Most children are naturally fascinated to discover where our food comes from. If you possibly can, involve them in every single aspect of growing vegetables; encourage your child to plant seeds and care for them, then help transfer the seedlings outside in a pot, grow bag, raised bed or vegetable patch. Let your child be responsible for regular watering as the vegetables grow, and show them how to attach climbing plants such as tomatoes to stakes to help support their weight. When the vegetables are ripe and ready, pick them with your child, prepare a dish together and eat them! Few activities offer such a full experience of the life cycle, and even if you don’t have the space to grow vegetables outside, you can always grow herbs or cress indoors.
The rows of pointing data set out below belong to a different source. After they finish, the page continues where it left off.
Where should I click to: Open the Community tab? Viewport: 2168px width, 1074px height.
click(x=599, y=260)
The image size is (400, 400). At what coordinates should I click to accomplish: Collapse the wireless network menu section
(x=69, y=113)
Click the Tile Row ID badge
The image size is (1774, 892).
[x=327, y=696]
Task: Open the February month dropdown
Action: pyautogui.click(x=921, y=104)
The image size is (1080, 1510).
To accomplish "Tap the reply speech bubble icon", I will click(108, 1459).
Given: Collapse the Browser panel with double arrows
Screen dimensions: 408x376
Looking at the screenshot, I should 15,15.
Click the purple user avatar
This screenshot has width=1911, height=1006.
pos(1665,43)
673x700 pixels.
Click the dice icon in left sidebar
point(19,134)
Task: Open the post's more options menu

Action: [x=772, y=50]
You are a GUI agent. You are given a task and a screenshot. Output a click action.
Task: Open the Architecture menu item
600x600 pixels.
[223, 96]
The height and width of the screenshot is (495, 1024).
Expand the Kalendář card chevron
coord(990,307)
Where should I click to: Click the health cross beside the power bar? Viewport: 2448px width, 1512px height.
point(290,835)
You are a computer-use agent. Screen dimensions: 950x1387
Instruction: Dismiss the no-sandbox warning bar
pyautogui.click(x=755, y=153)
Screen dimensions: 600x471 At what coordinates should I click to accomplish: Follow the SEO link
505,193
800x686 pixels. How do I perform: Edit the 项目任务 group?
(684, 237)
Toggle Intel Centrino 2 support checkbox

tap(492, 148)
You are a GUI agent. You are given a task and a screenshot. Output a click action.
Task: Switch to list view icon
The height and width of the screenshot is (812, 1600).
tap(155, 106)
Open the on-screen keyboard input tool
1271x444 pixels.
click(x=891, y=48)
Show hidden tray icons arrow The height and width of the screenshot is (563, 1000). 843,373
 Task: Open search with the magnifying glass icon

Good vegetables to try: tomatoes, courgettes, peppers, cucumbers, carrots, and beans
Plant sunflowers
Sunflowers are wonderful to watch grow – observe your children’s faces light up as they realise their little tiny plant is growing far taller than they are! As their name suggests, sunflowers thrive best in full sun, after the last frosts of the winter have disappeared. They should ideally be planted against a wall for support. First let your child help prepare the soil by loosening it gently with a garden tiller. Then plant the seeds together at a depth of 1 inch – 3.5 inches, adding a little compost to improve the nutrients of the soil. After that it’s simply a case of watering regularly and watching the little shoot grow, and grow, and grow.
Plant winter bulbs
Planting bulbs in winter helps teach your child about the passing seasons and how spring brings your garden back to life. A fun Christmas time activity is to decorate a plain plant pot with stickers, foam shapes and tinsel, then plant bulbs inside. Water regularly and enjoy the first blooms of spring with hyacinths, daffodils and tulips. Outdoor bulbs could also include snowdrops, crocuses and irises.
Watch them grow!
Children will also love to watch things grow in a window box garden or maybe identify a planting area in your back garden; plant seeds and grow flowers that provide nectar and attract butterflies and insects or plant tomatoes, strawberries, peas or other fruit and veg which are easy to grow and your child will love to taste. Children will feel a strong connection to nature as they have a direct hand in its creation and have watered the plants and watched them grow. It is very rewarding to see the fruits of their endeavours and then enjoy a tasty smoothie! You may wish to be more adventurous and create a ‘wormery’ with your child which can be very simply done with an old plastic recycling box with a lid placed on bricks – drill holes in the bottom and the side, line it with newspaper so the worms don’t fall out and then add a bucket of worm bedding and soil – then you are ready to add worms! Your child will love watching the worms decompose tea bags, banana skins, vegetable peels, coffee grounds etc. but be careful not to overload the box.